_Data_.
....

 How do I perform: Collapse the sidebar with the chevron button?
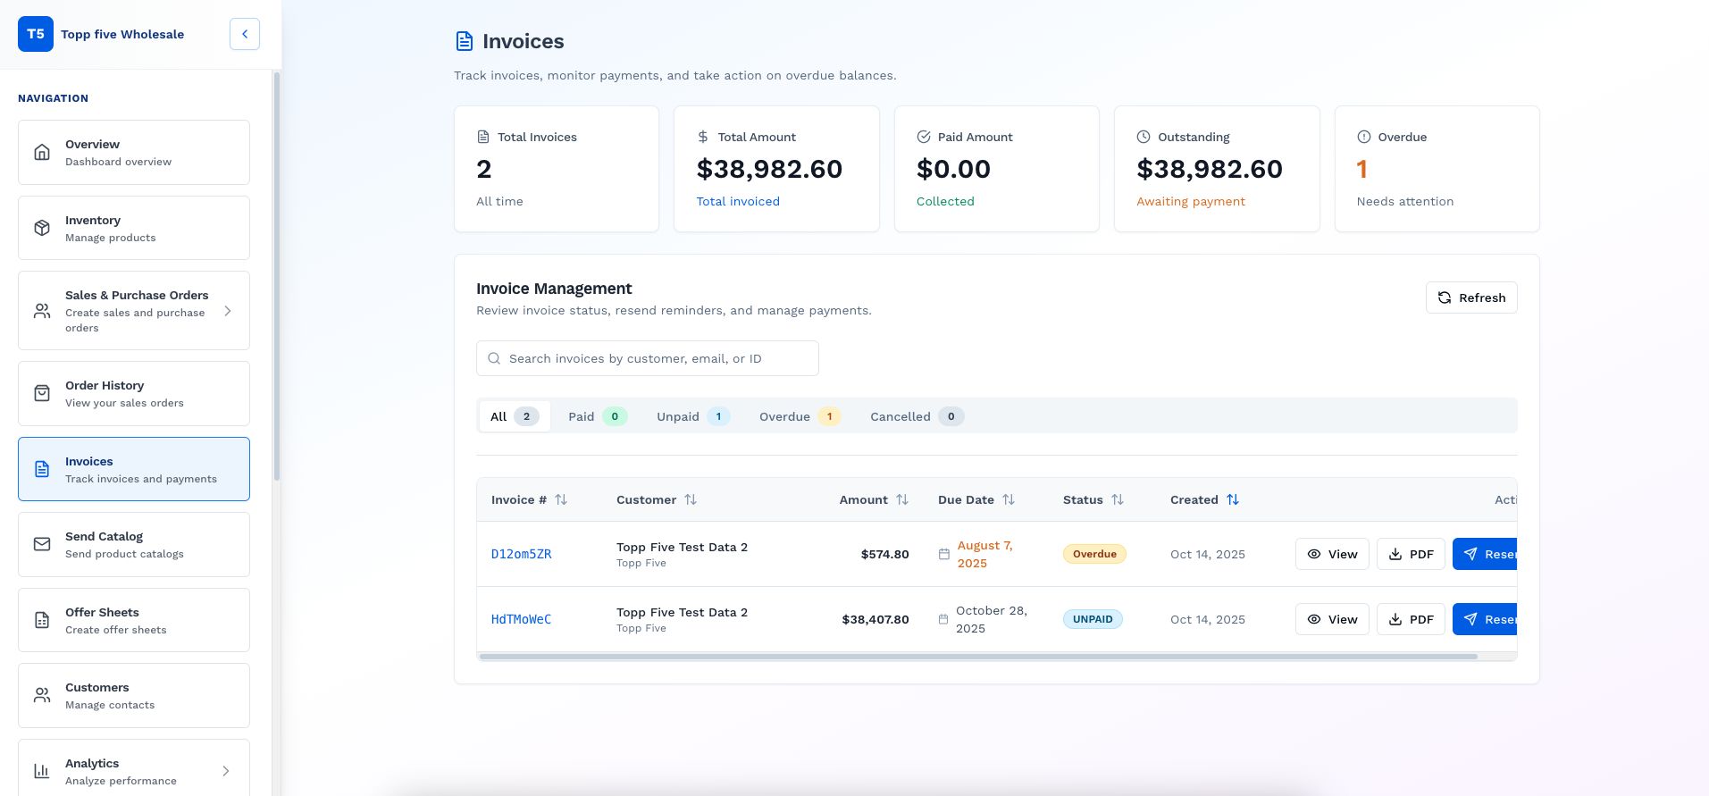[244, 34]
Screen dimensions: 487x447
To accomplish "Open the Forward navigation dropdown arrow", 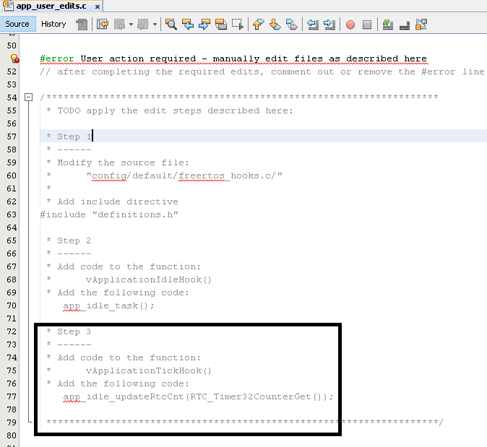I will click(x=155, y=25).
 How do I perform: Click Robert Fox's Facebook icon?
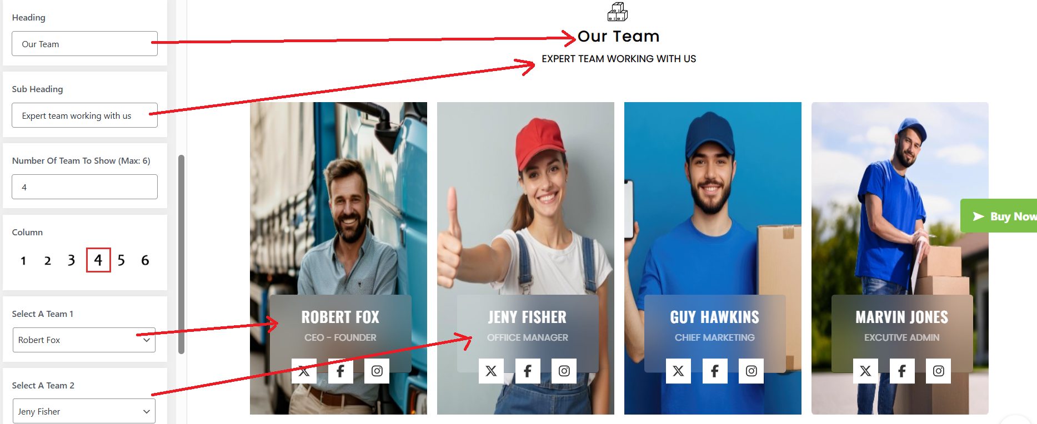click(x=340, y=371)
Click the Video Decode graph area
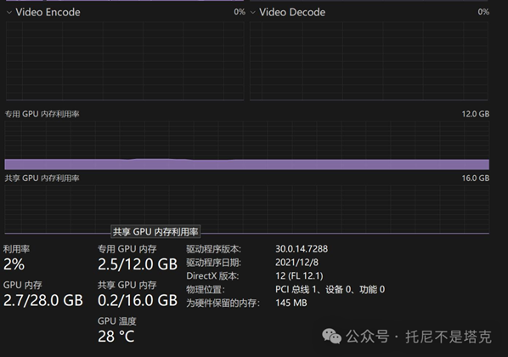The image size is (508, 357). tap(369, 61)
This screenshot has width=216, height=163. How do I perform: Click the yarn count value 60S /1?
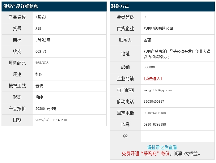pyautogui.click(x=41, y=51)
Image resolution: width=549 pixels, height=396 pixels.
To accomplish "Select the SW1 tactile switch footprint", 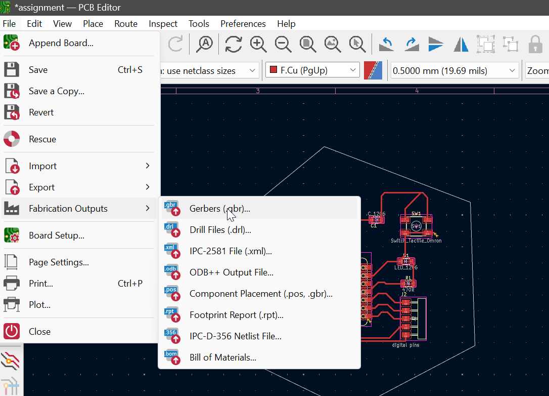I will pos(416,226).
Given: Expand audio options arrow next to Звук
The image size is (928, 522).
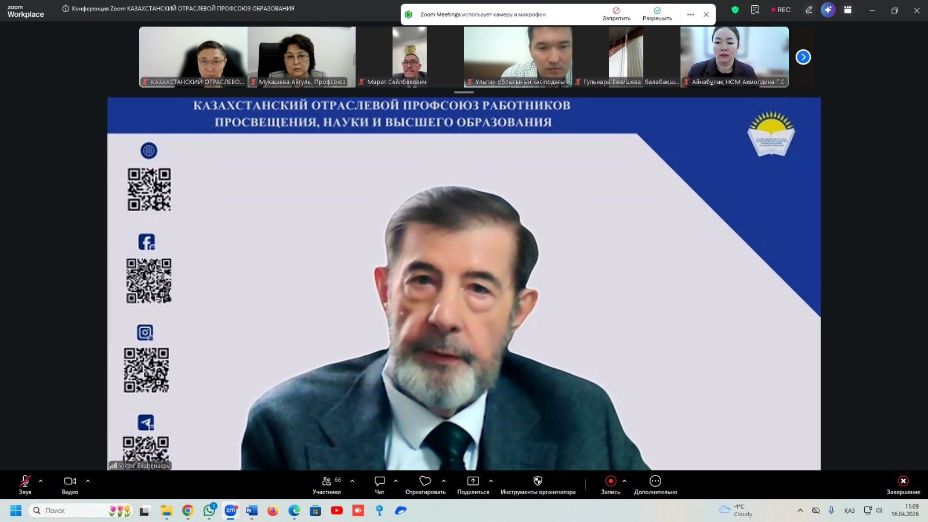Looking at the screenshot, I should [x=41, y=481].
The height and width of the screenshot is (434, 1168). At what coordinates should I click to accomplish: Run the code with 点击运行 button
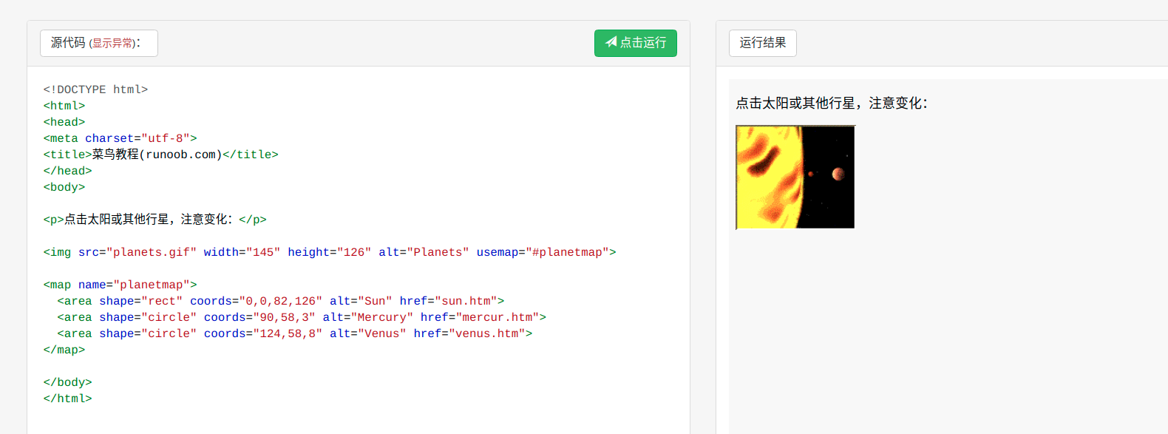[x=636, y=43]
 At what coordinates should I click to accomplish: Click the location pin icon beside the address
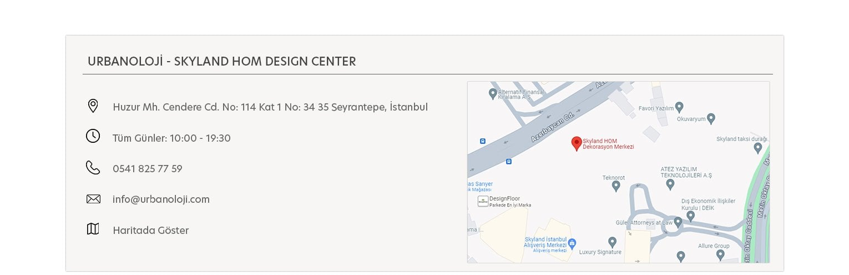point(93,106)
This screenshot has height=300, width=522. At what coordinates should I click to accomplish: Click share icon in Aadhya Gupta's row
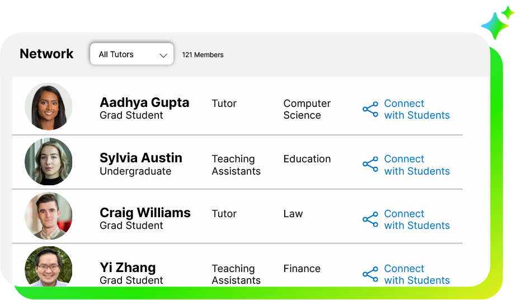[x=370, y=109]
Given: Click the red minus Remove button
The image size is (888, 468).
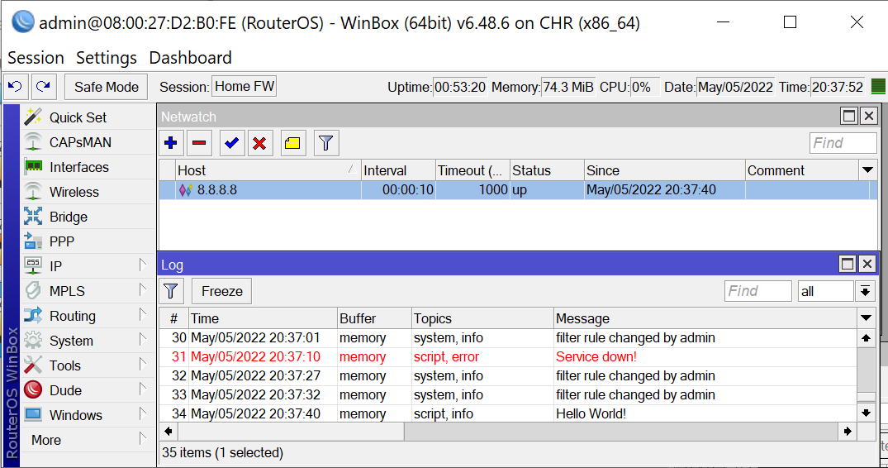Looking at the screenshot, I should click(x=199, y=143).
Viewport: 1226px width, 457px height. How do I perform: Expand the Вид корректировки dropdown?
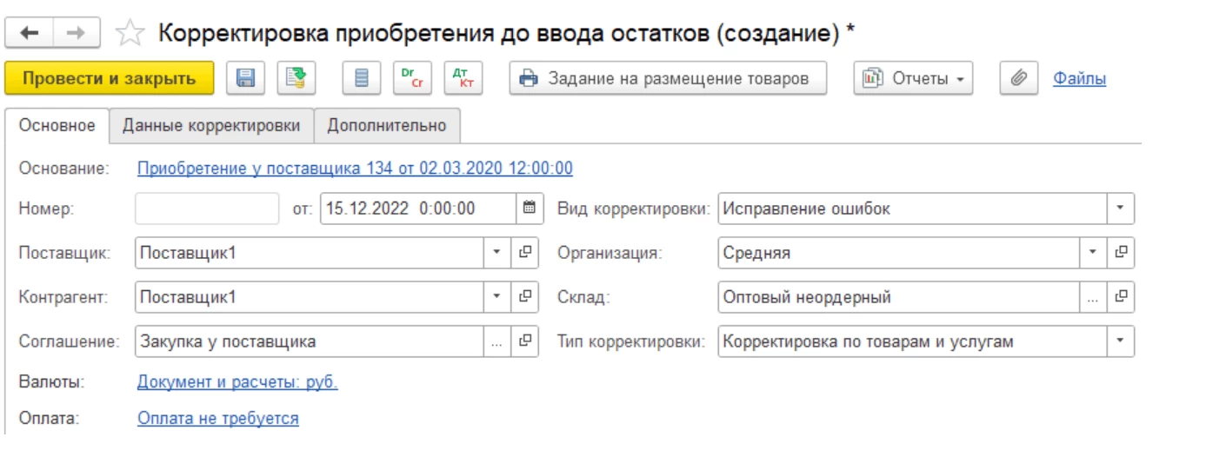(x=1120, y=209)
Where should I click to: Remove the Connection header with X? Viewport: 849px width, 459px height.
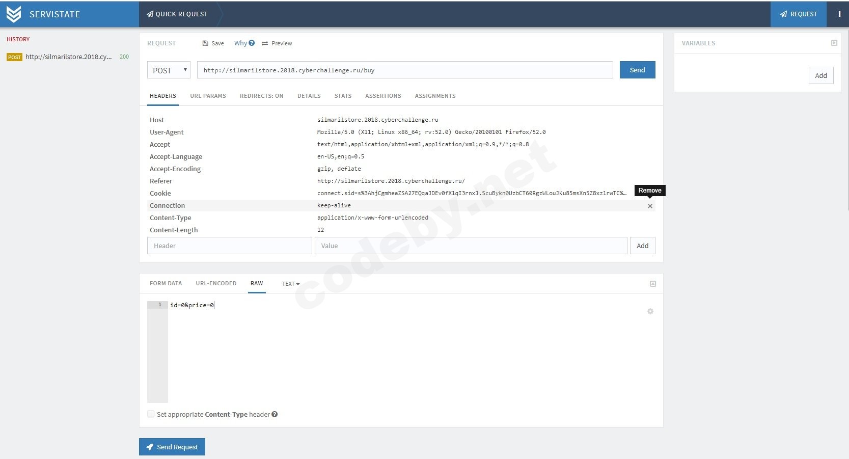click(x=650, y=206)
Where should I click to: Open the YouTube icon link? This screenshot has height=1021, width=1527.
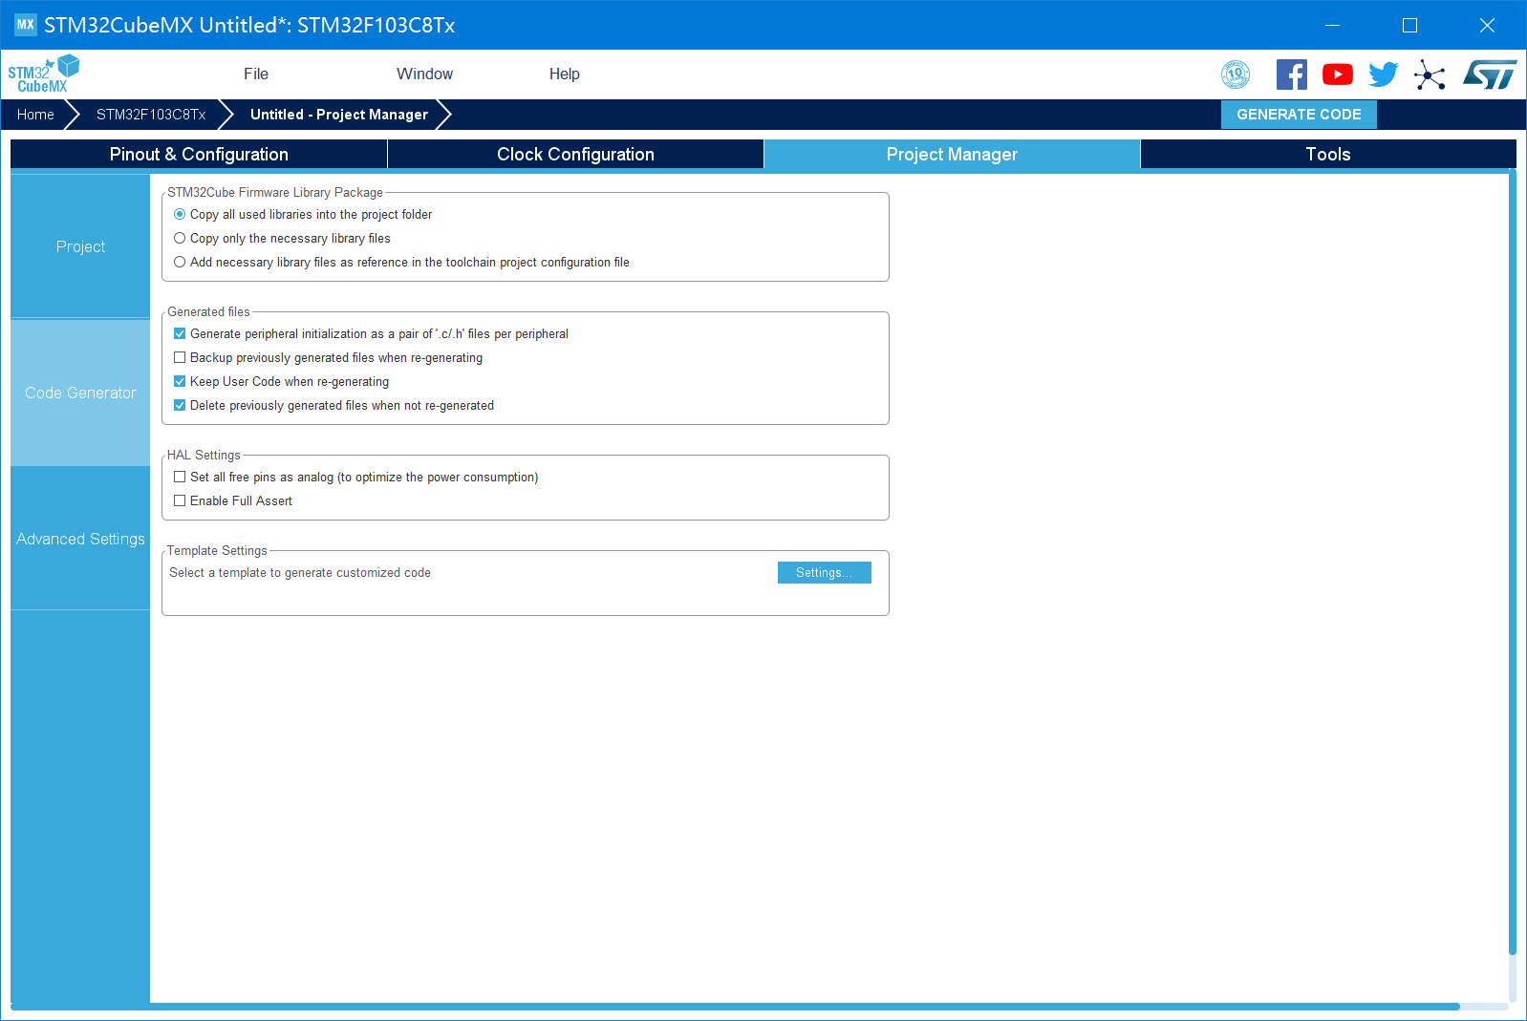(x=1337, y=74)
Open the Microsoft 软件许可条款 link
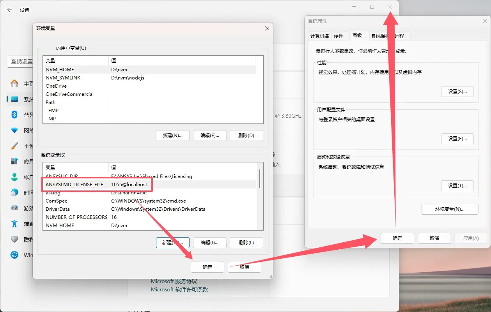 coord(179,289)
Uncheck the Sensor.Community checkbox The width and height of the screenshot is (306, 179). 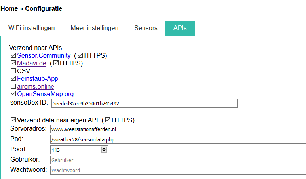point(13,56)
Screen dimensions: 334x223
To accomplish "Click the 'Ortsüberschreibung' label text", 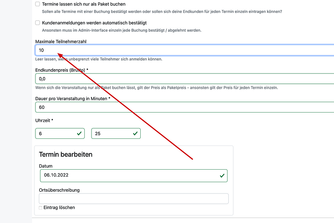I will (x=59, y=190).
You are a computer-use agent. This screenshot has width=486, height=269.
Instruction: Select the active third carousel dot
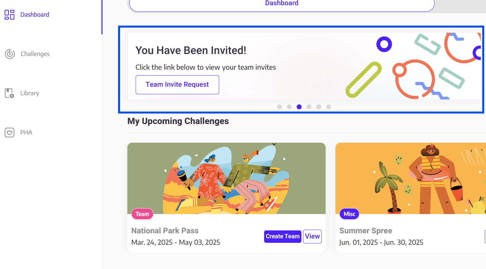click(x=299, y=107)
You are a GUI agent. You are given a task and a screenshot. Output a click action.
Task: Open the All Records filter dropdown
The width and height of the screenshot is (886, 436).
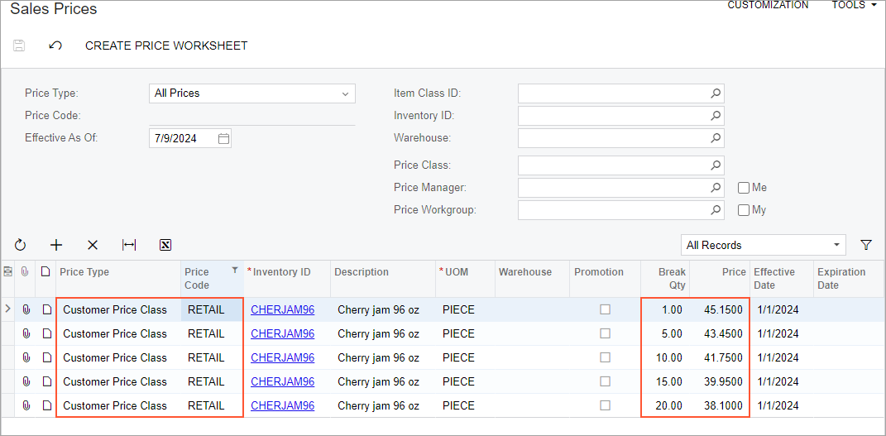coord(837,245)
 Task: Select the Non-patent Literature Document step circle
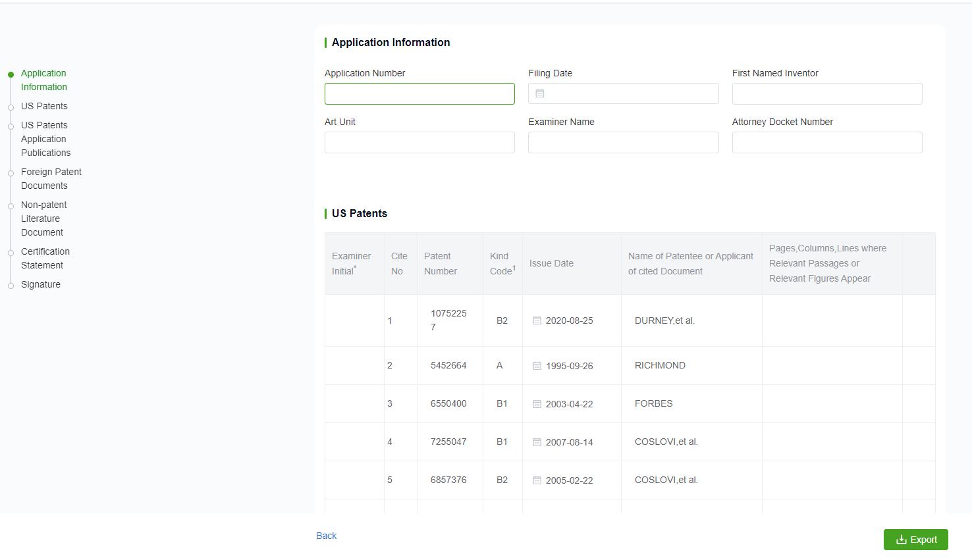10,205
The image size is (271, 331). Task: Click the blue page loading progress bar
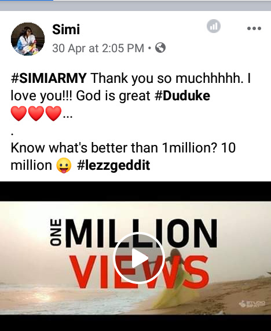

....

_What you need to do_.
Please copy out from the data above, without any picture, exactly the lines running from the one that holds "The height and" through the one that holds "Given: Click the red minus Remove button", and nothing beyond them.

_Solution_.
The height and width of the screenshot is (434, 1168). At what coordinates should I click to accomplish: Run the code with 点击运行 button
[x=636, y=43]
 At what coordinates should I click to accomplish: Click the location pin icon beside the address
point(93,106)
This screenshot has height=300, width=522. At what coordinates should I click to accomplish: Click share icon in Aadhya Gupta's row
[x=370, y=109]
Given: Click the red minus Remove button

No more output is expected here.